▸ **EXCERPT**:
* Begin *

SMARTYPANTS LEFTIES

John Lemon argues that the #2 reason that academics tend to be lefties is that academics are very smart:

Academics, almost by definition, have excelled in schoolwork. That’s how one eventually gets selected to the professorial team. Most academics probably came from the top 5% of their college cohort. They’ve lived a life where they’ve been told they are “super smart” all their lives. I believe this naturally cultivates an intellectual arrogance which makes them believe they can solve any complex problem if they just put their mind to it. Social scientists and humanities professors likely feel they have special insight into the human condition, more so than those not selected into the professoriate, and hence they are tremendous social engineers.

* End *

Copy the passage about academics, starting with "SMARTYPANTS LEFTIES" and going on through "tremendous social engineers.", and replace "social engineers" with "policy architects".

(Data listing)
* Begin *

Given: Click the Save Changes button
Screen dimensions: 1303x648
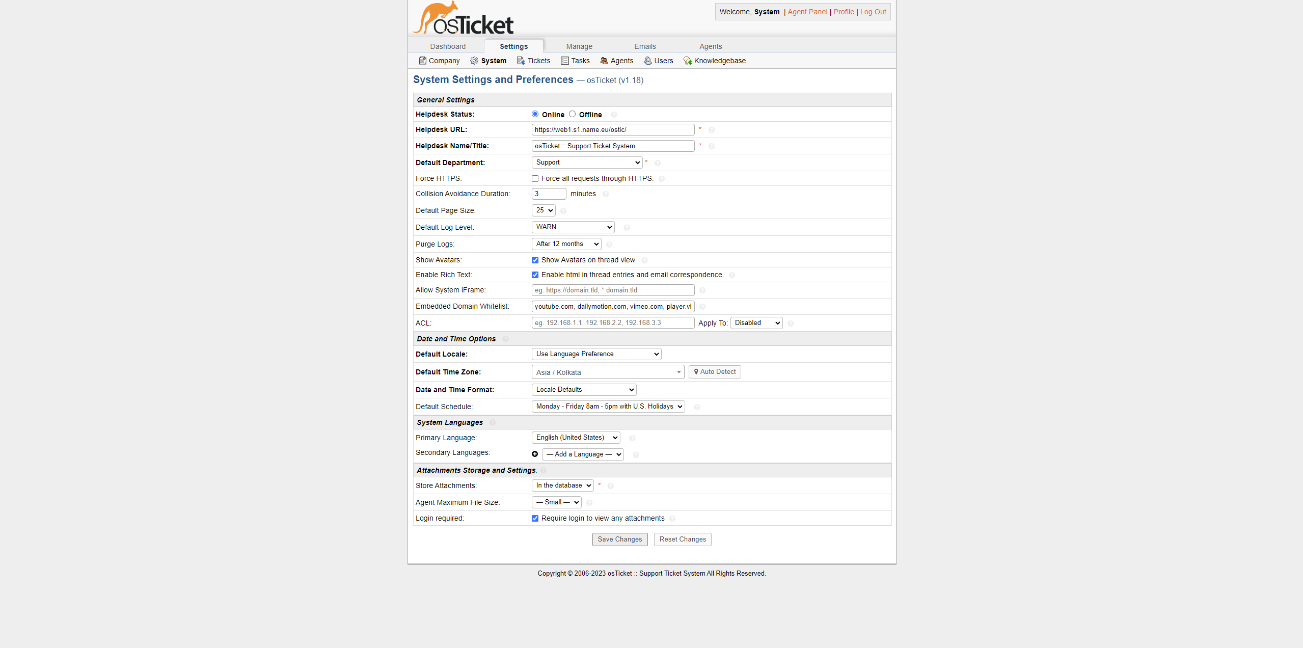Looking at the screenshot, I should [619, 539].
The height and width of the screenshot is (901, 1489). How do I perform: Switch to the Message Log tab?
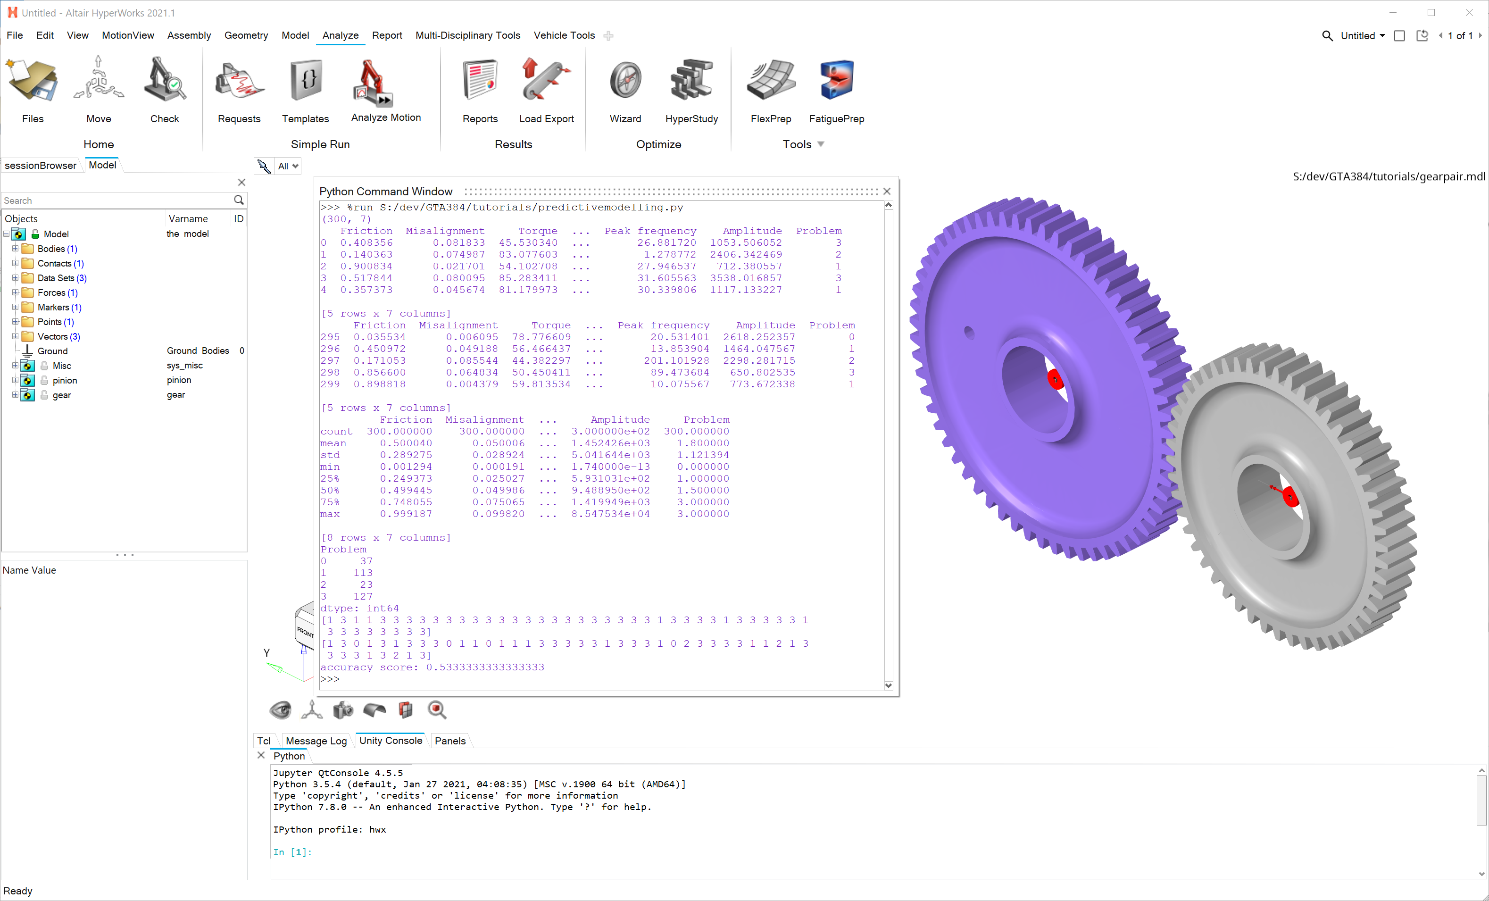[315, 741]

* End *
* Begin *

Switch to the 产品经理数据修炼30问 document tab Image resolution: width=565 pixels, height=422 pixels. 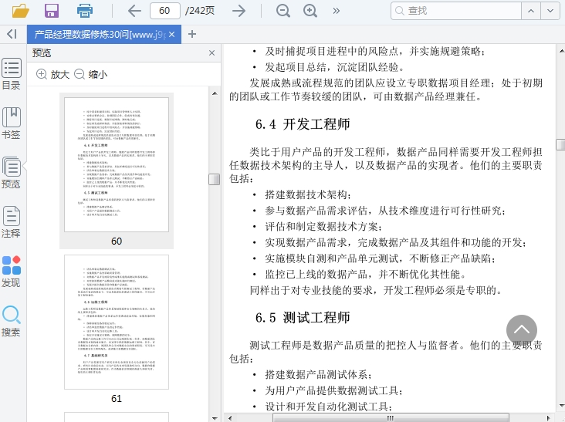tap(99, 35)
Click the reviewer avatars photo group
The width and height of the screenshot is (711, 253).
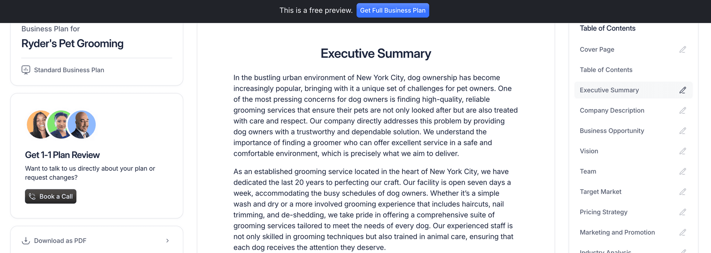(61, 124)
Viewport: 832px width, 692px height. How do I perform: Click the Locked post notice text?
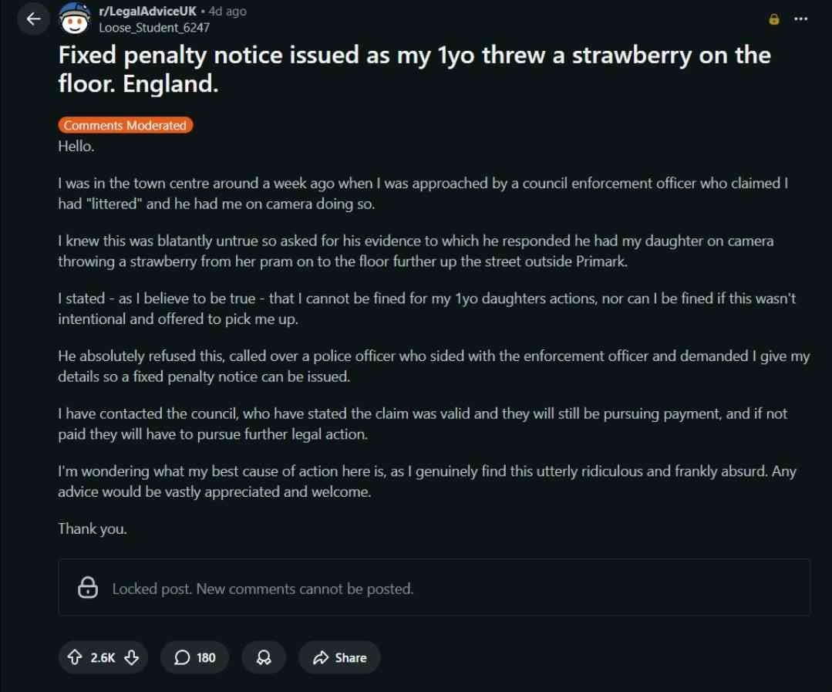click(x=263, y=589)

* End *
* Begin *

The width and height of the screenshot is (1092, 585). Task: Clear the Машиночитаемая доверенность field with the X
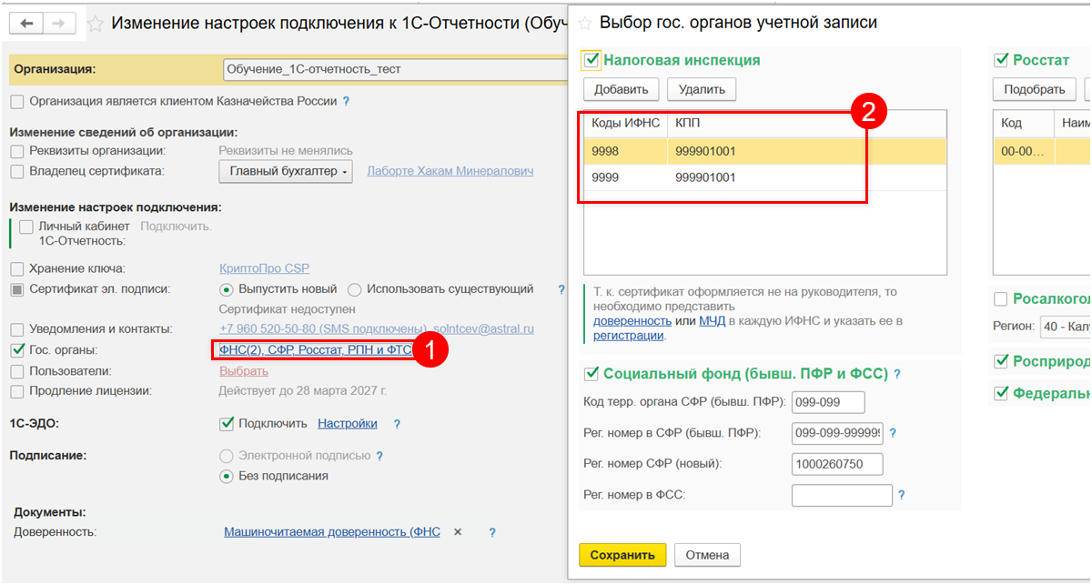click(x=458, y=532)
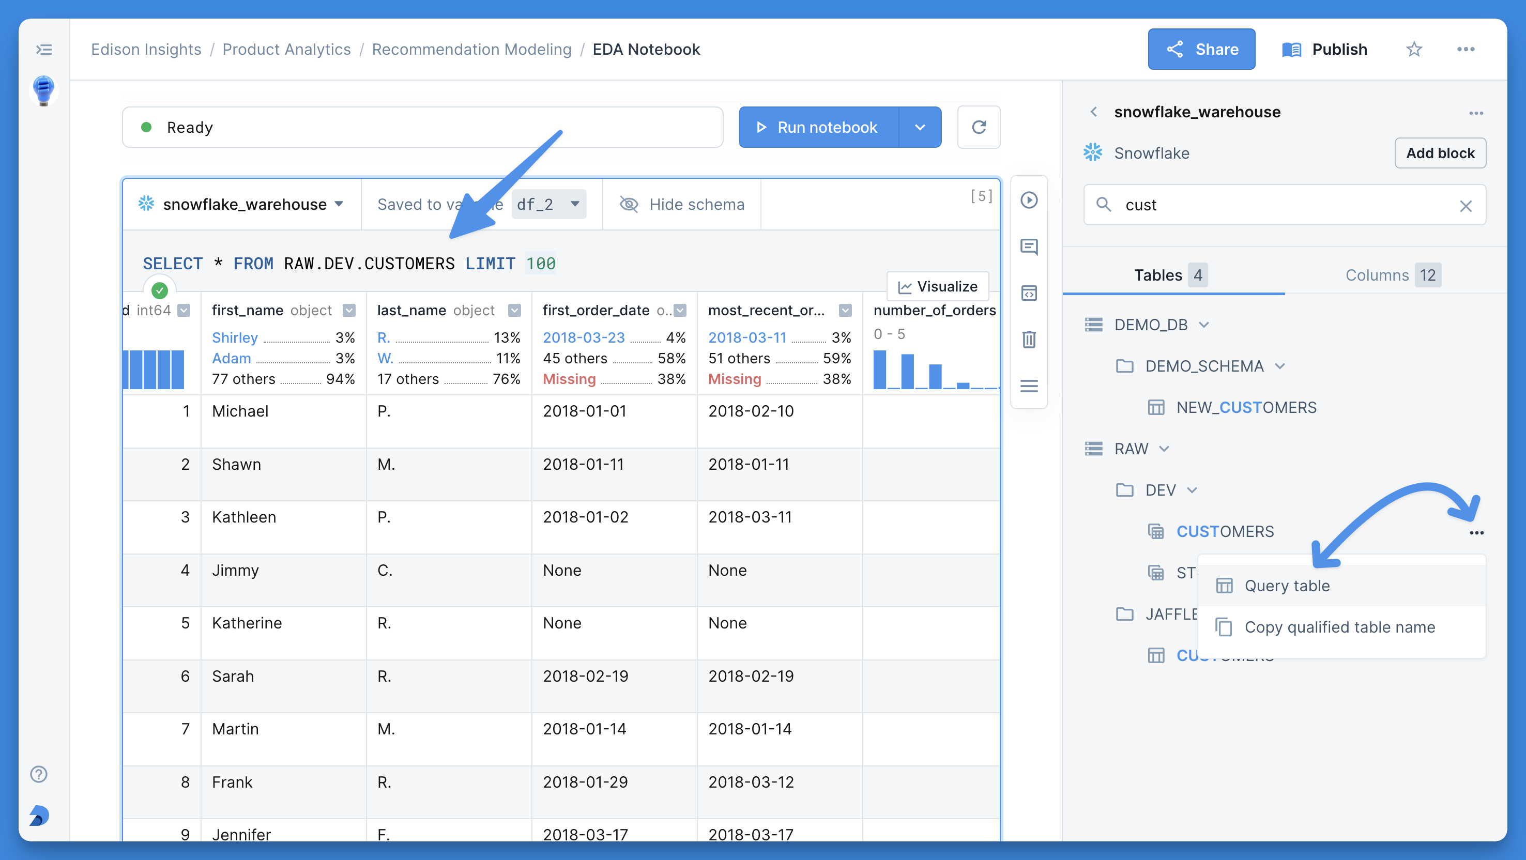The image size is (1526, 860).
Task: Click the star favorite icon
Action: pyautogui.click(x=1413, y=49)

* End *

▸ **SOLUTION TO THIS PROBLEM**:
SMARTYPANTS LEFTIES

John Lemon argues that the #2 reason that academics tend to be lefties is that academics are very smart:

Academics, almost by definition, have excelled in schoolwork. That’s how one eventually gets selected to the professorial team. Most academics probably came from the top 5% of their college cohort. They’ve lived a life where they’ve been told they are “super smart” all their lives. I believe this naturally cultivates an intellectual arrogance which makes them believe they can solve any complex problem if they just put their mind to it. Social scientists and humanities professors likely feel they have special insight into the human condition, more so than those not selected into the professoriate, and hence they are tremendous policy architects.